TASK STATEMENT: Only the closing portion of the entries is to be reproduced: the line containing "[Facebook] (76, 177)" through the very last line, exactly as written.

┌──

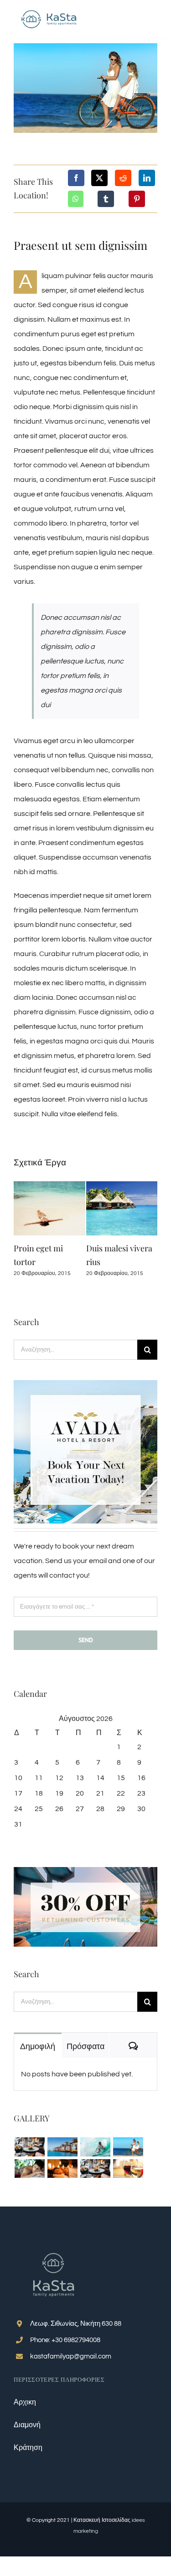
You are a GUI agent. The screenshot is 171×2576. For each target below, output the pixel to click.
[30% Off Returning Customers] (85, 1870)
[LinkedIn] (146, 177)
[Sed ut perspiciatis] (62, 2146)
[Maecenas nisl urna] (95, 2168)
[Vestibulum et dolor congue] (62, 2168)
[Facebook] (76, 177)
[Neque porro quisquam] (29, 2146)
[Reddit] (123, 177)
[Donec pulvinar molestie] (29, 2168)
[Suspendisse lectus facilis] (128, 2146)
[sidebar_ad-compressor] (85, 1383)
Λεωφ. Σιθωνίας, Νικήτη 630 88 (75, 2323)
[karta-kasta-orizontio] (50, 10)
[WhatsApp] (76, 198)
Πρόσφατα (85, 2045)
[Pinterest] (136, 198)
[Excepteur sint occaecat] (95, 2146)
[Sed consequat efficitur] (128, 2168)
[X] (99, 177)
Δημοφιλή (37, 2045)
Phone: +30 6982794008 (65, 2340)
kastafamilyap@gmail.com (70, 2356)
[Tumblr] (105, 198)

└──

EXERCISE ANSWER:
[Facebook] (76, 177)
[Neque porro quisquam] (29, 2146)
[Reddit] (123, 177)
[Donec pulvinar molestie] (29, 2168)
[Suspendisse lectus facilis] (128, 2146)
[sidebar_ad-compressor] (85, 1383)
Λεωφ. Σιθωνίας, Νικήτη 630 88 (75, 2323)
[karta-kasta-orizontio] (50, 10)
[WhatsApp] (76, 198)
Πρόσφατα (85, 2045)
[Pinterest] (136, 198)
[Excepteur sint occaecat] (95, 2146)
[Sed consequat efficitur] (128, 2168)
[X] (99, 177)
Δημοφιλή (37, 2045)
Phone: +30 6982794008 (65, 2340)
kastafamilyap@gmail.com (70, 2356)
[Tumblr] (105, 198)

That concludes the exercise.